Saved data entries
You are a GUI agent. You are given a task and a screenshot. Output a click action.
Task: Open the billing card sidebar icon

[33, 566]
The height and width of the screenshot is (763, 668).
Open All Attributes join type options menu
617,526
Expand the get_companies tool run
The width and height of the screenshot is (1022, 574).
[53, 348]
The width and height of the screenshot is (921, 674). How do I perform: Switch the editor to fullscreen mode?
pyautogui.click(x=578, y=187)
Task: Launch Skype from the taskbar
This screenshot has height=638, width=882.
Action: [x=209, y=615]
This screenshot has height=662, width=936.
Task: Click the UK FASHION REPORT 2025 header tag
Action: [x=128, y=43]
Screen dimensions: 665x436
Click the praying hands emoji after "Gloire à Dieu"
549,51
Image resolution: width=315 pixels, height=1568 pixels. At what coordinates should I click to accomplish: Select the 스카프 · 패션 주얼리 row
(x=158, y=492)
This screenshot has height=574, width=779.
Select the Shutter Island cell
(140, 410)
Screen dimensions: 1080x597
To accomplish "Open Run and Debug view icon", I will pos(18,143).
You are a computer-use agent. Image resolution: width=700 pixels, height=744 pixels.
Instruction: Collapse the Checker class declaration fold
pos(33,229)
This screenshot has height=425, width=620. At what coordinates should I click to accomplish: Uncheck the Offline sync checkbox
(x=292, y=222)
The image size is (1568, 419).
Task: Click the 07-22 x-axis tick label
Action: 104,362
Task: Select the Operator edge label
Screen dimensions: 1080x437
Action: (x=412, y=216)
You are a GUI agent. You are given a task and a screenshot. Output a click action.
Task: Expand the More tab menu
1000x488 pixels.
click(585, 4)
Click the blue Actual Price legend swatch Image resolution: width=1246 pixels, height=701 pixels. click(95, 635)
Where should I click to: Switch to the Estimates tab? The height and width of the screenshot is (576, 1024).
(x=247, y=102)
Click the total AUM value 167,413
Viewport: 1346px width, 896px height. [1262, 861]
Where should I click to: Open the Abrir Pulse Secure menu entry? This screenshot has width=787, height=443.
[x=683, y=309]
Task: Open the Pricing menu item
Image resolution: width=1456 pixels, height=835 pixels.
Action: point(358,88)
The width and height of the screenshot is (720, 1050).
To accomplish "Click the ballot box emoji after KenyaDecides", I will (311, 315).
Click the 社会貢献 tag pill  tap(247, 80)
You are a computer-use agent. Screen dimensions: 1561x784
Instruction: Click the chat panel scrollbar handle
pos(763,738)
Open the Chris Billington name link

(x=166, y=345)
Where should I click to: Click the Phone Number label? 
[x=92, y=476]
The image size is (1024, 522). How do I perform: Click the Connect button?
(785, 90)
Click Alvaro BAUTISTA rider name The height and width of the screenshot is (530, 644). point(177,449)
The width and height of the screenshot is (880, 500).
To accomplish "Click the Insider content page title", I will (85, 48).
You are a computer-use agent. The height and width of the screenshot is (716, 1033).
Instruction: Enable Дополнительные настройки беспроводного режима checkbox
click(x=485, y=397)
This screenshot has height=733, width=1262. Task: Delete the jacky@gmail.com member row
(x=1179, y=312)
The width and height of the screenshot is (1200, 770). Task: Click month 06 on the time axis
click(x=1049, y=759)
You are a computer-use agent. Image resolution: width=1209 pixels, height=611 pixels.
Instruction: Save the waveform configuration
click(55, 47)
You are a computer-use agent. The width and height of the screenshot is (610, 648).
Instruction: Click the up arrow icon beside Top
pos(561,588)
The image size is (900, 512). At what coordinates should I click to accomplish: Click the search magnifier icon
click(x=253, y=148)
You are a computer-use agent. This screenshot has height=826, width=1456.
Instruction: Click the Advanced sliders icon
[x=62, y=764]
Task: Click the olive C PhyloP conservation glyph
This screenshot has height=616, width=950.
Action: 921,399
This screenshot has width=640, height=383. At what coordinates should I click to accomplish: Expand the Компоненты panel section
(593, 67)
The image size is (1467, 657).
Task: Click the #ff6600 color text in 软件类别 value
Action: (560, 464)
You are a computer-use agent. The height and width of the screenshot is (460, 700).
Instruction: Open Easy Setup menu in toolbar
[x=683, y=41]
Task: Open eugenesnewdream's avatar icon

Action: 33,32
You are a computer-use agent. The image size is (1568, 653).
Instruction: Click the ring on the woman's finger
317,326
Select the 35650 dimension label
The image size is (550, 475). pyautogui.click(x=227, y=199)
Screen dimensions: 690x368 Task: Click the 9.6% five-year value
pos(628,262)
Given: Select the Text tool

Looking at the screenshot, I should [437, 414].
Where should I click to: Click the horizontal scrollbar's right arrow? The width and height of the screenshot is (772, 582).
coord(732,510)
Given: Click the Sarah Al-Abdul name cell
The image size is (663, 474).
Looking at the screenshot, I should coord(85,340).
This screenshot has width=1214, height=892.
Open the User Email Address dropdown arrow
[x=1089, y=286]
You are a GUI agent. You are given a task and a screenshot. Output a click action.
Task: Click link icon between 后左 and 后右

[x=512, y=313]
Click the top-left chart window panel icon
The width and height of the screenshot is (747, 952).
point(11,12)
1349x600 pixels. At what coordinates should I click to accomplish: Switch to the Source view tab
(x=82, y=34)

* **ACTION ITEM**: Using the data above, say how many lines include the word "computer". Write only that number.

* **ANSWER SPACE**: 8